A la noche siguiente empezaron los portentos. Sobre Rimom, la luna azul, apareció el rostro de un dios, y al mismo tiempo presenciamos una intensa lluvia de estrellas fugaces. Pocos minutos después, una estatua del dios Anfiún cobró vida y se dedicó a sembrar la destrucción en nuestra ciudad. Luchamos contra ese gigante, y yo le arranqué los ojos y conseguí que dejara de lanzarnos sus rayos de fuego. Luego lo acorralamos y lo arrojamos por un acantilado. Pero fue una victoria amarga, porque perdimos a quinientos de los nuestros.

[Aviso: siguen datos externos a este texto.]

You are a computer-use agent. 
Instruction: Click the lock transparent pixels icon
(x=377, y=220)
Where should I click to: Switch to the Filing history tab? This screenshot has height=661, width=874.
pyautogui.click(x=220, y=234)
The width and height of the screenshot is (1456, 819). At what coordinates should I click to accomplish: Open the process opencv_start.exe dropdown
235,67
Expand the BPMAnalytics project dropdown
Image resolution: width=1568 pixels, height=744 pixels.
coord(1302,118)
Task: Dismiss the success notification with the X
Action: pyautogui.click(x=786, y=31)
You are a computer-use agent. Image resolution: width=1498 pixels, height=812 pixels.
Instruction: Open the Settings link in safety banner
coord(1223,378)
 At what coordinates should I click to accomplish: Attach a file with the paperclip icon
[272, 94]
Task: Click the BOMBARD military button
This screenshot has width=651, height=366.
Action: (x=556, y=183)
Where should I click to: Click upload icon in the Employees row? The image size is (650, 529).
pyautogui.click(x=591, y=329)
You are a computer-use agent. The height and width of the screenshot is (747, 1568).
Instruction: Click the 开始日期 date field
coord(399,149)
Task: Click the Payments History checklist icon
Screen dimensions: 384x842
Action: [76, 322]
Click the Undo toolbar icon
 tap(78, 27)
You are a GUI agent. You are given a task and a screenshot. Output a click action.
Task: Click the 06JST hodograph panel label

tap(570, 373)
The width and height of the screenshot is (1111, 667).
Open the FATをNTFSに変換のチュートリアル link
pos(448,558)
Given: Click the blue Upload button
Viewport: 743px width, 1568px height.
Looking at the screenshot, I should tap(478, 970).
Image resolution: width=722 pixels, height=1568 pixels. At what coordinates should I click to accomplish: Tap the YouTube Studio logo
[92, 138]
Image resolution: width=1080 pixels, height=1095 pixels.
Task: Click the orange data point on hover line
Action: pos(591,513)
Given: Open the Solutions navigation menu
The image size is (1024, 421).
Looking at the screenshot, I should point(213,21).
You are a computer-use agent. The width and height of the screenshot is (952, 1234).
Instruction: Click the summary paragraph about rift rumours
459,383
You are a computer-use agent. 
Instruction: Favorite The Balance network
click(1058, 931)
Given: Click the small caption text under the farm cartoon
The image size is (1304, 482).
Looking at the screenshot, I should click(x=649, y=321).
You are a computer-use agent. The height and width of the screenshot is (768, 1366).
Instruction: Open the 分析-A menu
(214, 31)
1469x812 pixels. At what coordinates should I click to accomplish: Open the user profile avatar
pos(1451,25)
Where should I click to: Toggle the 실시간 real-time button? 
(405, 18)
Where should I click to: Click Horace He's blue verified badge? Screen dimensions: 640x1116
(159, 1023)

Antes de su destrucción, la estatua del dios nos dijo: «El sueño de los dioses ha terminado. Hemos despertado para conquistar Tramórea. ¡El tiempo de los humanos se acabó!».
Al comprender cuál era nuestro enemigo, interrogué a la reina Samikir, que afirma poseer parte de naturaleza divina. Mientras hablaba con ella, el Gran Barantán se apoderó del cuerpo de mi hijo para enviarme un mensaje. El día 15 debemos reunirnos con él en Teluria, un puerto del mar de Kéraunos. Si logramos llegar a tiempo, ignoro cuál será nuestro siguiente destino.
De paso, Barantán insinuó que los dioses conocen más aceleraciones que yo o que Derguín. El filósofo Numerista Ahri, un genio de las matemáticas, está esforzándose desde entonces en deducir las fórmulas numéricas de la cuarta y la quinta aceleración. Si las averigua, seguiremos siendo inferiores a los dioses, pero supondrá una gran ayuda.
Entre los setecientos guerreros cabalgan conmigo mi hijo Darkos, Ahri, Gavilán, y también el antiguo espía Kybes y Baoyim, que debe servirnos de mediadora con sus hermanas las Atagairas para que nos permitan atravesar los túneles que atajan por debajo de sus montañas. Por Baoyim tuve una discusión con Aidé. Mi corazón está lleno de amargura, porque nos hemos despedido con frialdad, y tal vez no volvamos a vernos. Gracias a los poderes de Mikhon Tiq, sé que Aidé lleva en su vientre un hijo mío. ¿A quién rogaré que me conceda volver a reunirme con ella, si los dioses a los que rezábamos han demostrado ser nuestros enemigos?
Durante el camino enviamos y recibimos cayanes. Las noticias vuelan con ellos por toda Tramórea. Sé que en muchas otras ciudades han despertado más estatuas divinas para sembrar el terror y la muerte. Se rumorea que las rocas que cayeron del cielo han destruido nuestra antigua fortaleza de Mígranz, y que de paso han aniquilado a un ejército Trisio y a otro Ainari, y que tal vez en la catástrofe ha perecido el emperador Togul Barok.
¿Será verdad que el tiempo de los humanos ha terminado? No lo sé, pero no renunciaré al que a mí me toca sin luchar. Mientras me quede un hálito de vida, combatiré a estos dioses crueles y soberbios.
No todo es desesperación. Anoche, en las pocas horas que dormimos entre los Khrumi, tuve un sueño. En él se me apareció un hombre muy grande. Tenía la barba roja, una pierna tullida y un ojo tapado por un parche. Cuando comprendí que era un dios, traté de levantarme para acometerlo. Pero él me dijo:
«Detente, Kratos. No soy tu enemigo».
«Entonces, ¿qué pretendes al perturbar mis sueños?».
«Decirte que tengas paciencia, y que consigas mantenerte con vida hasta llegar a las tierras de Agarta».
«No sé qué país es ése».
«Lo sabrás».
«¿Qué me espera allí?».
«Un arma».
«¿Qué clase de arma?».
«¿Cuál puede blandir un Tahedorán como tú? Estoy forjando una hoja de acero. Pronto me adentraré en las llamas del Prates para bañarla en su fuego. Aguanta con vida, tah Kratos. Cuando llegues a Agarta, sube a la montaña Estrellada y blandirás tu propia espada de poder. Así te lo promete Tarimán, el dios herrero que forjó a Zemal».
De modo que cabalgo al este con temor, pero también con esperanza. En la guerra que acaba de empezar, Kratos May aún tendrá algo que decir.